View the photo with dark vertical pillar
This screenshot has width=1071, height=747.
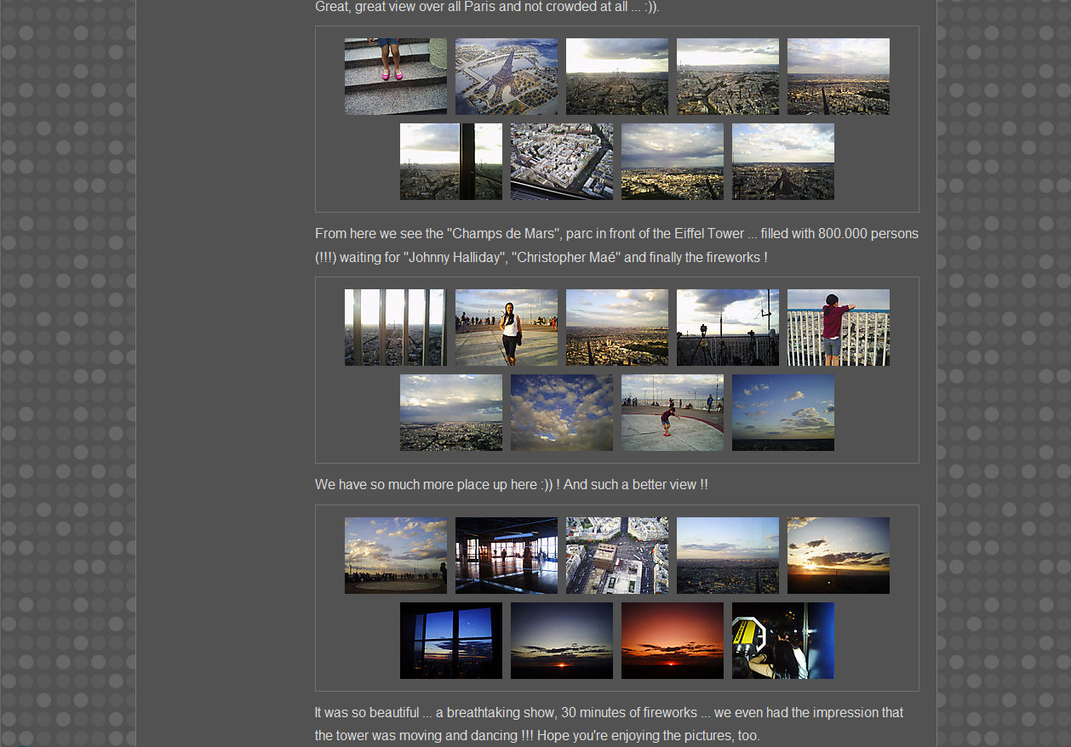pos(450,162)
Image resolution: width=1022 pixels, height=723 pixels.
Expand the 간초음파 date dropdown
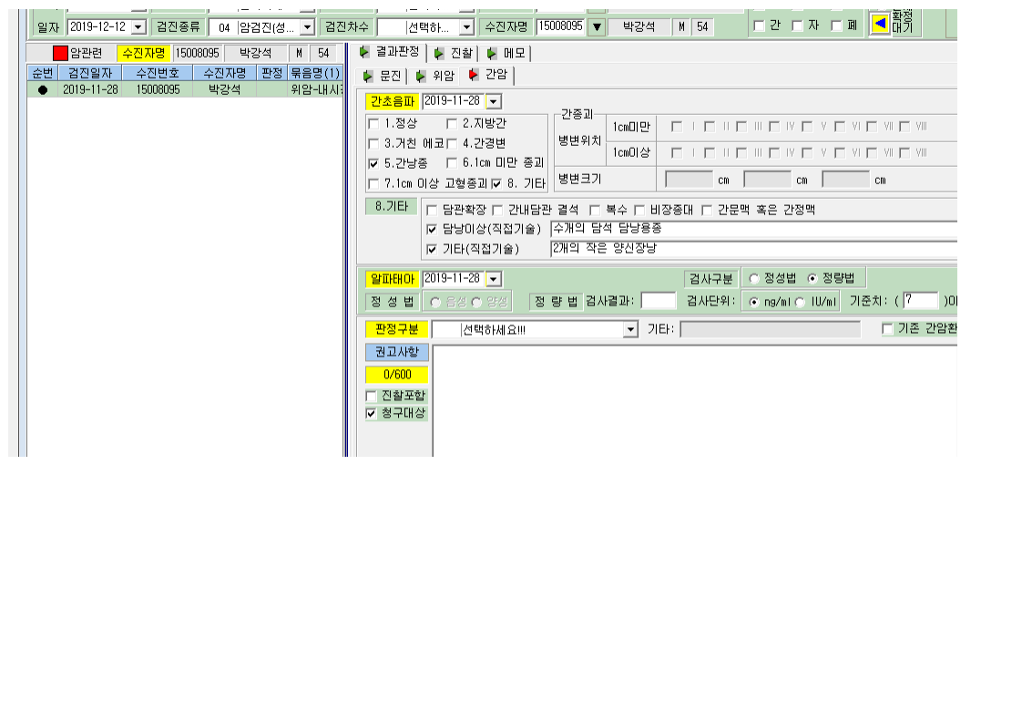pyautogui.click(x=494, y=101)
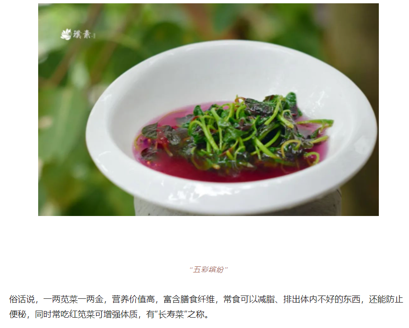Click the word "便秘" on the second line

click(x=18, y=314)
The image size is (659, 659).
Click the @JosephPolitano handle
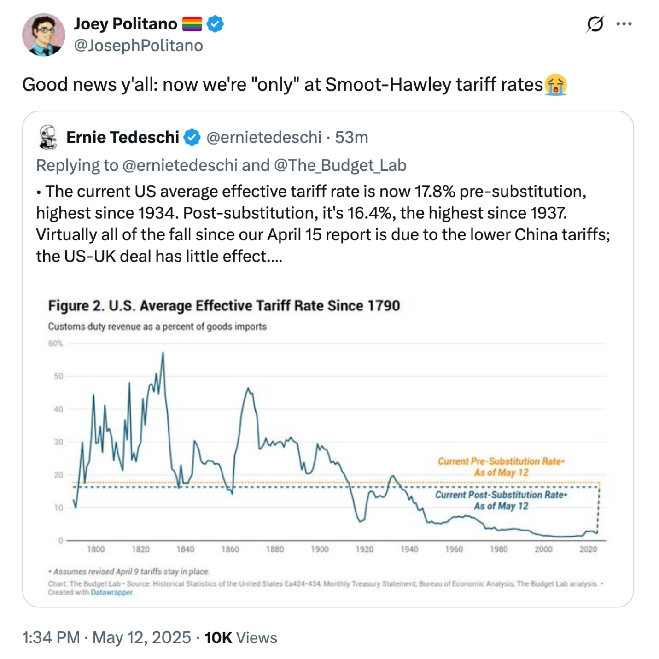coord(138,46)
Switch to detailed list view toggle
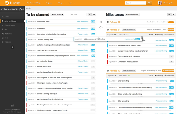The width and height of the screenshot is (177, 114). [94, 14]
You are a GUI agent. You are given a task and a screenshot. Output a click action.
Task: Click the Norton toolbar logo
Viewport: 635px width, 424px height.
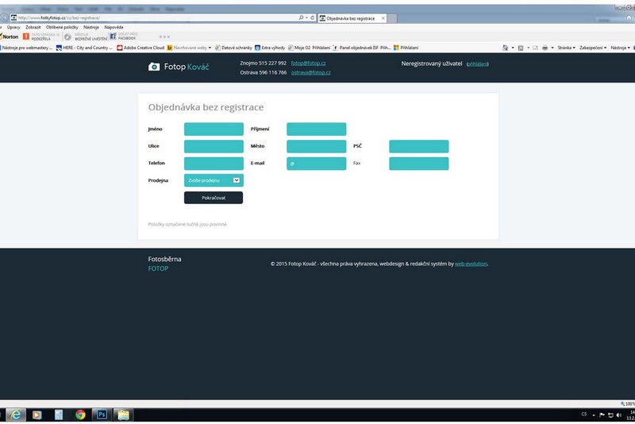[10, 37]
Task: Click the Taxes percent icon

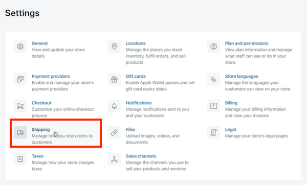Action: click(x=20, y=159)
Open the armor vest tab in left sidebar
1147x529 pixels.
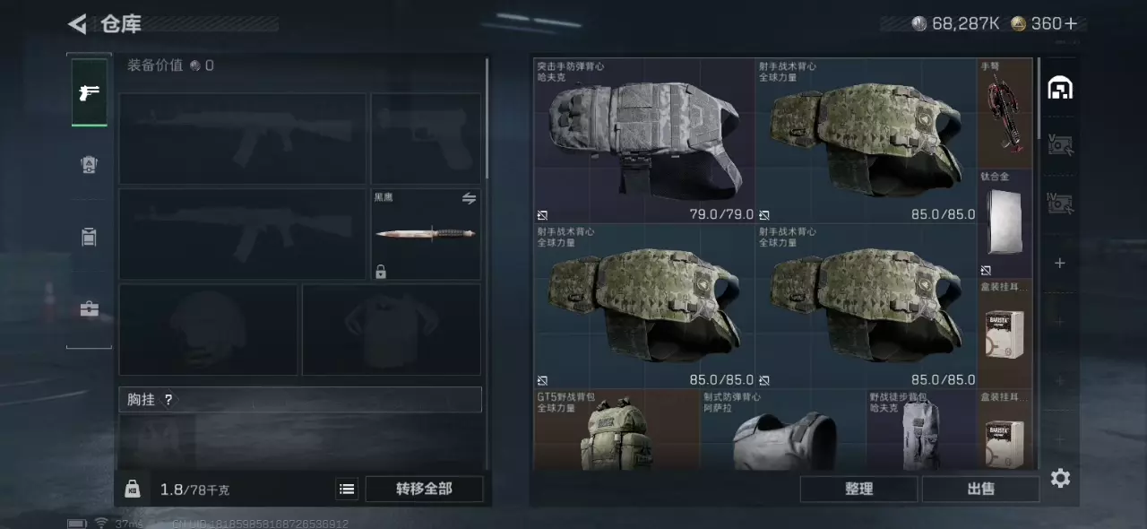click(90, 164)
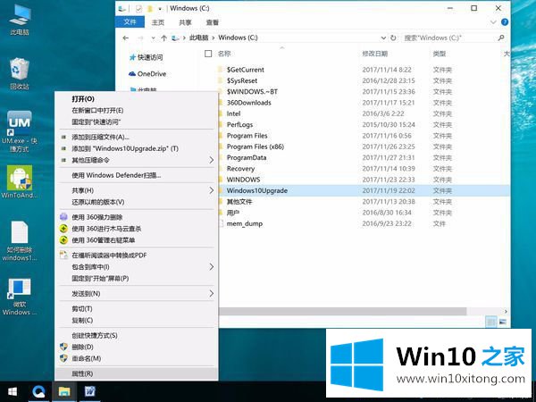Click the Windows Start button
The height and width of the screenshot is (402, 536).
click(13, 391)
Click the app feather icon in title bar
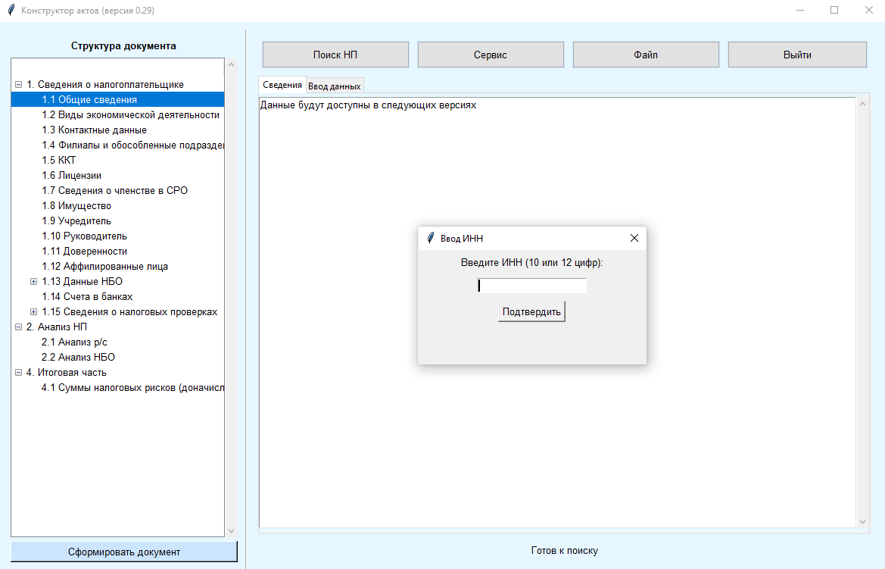This screenshot has width=885, height=569. point(11,11)
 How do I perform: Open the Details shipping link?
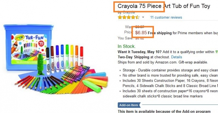(176, 57)
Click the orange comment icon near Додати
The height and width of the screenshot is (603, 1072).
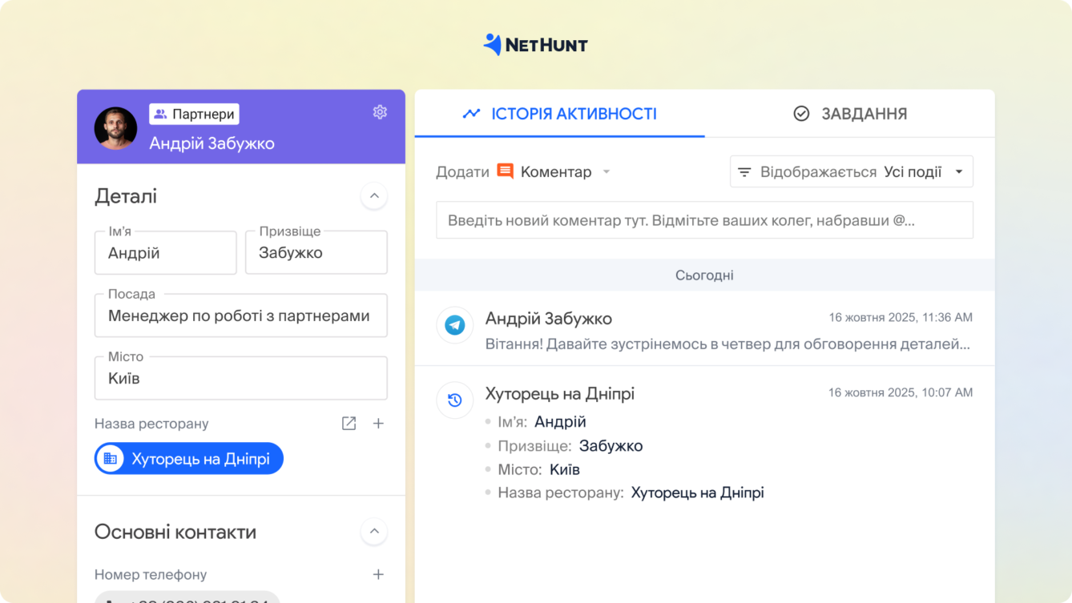(x=506, y=171)
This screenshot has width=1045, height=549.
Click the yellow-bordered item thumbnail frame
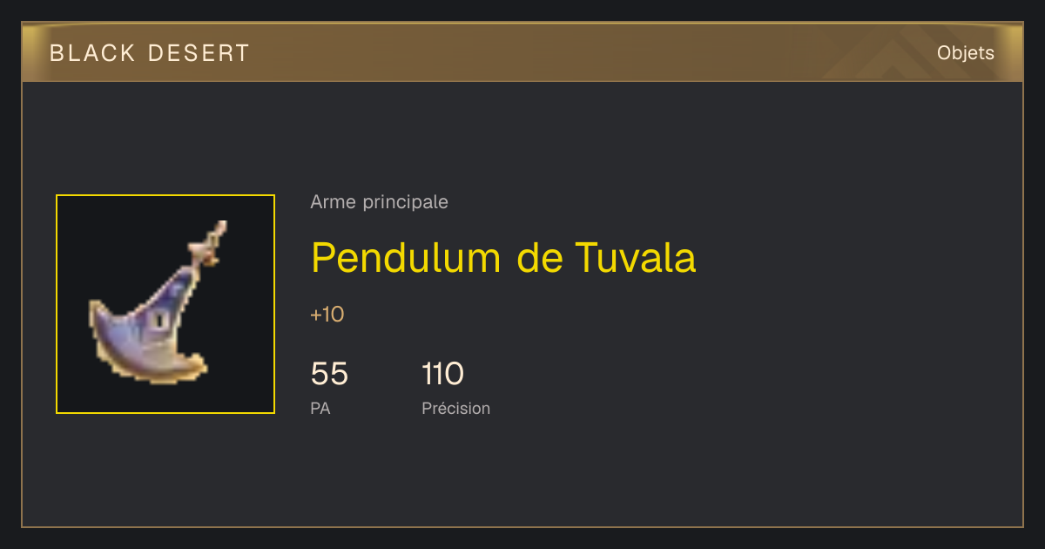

◇ ◇ ◇ ◇ ◇

§ **Task goal**
Leave the pictures out and copy exactly the lines from the one that holds "Image resolution: width=1022" through the last line of the material.

§ **Reply**
Image resolution: width=1022 pixels, height=723 pixels.
Expand the 간초음파 date dropdown
pyautogui.click(x=494, y=101)
Click the word "便秘" on the second line

click(x=18, y=314)
The image size is (659, 659).
Click the @JosephPolitano handle
coord(138,46)
Switch to detailed list view toggle
The width and height of the screenshot is (177, 114). [94, 14]
You are a GUI agent. You are given a task and a screenshot. Output a click action.
Task: Click the Norton toolbar logo
Viewport: 635px width, 424px height.
[10, 37]
Task: Click the Taxes percent icon

Action: click(x=20, y=159)
Open the armor vest tab in left sidebar
1147x529 pixels.
click(90, 164)
Click the Windows Start button
The height and width of the screenshot is (402, 536).
click(13, 391)
Click the app feather icon in title bar
This screenshot has width=885, height=569. point(11,11)
 How do I perform: Open the Details shipping link?
(176, 57)
Click the orange comment icon near Додати
The height and width of the screenshot is (603, 1072).
(x=506, y=171)
This screenshot has width=1045, height=549.
Click the yellow-bordered item thumbnail frame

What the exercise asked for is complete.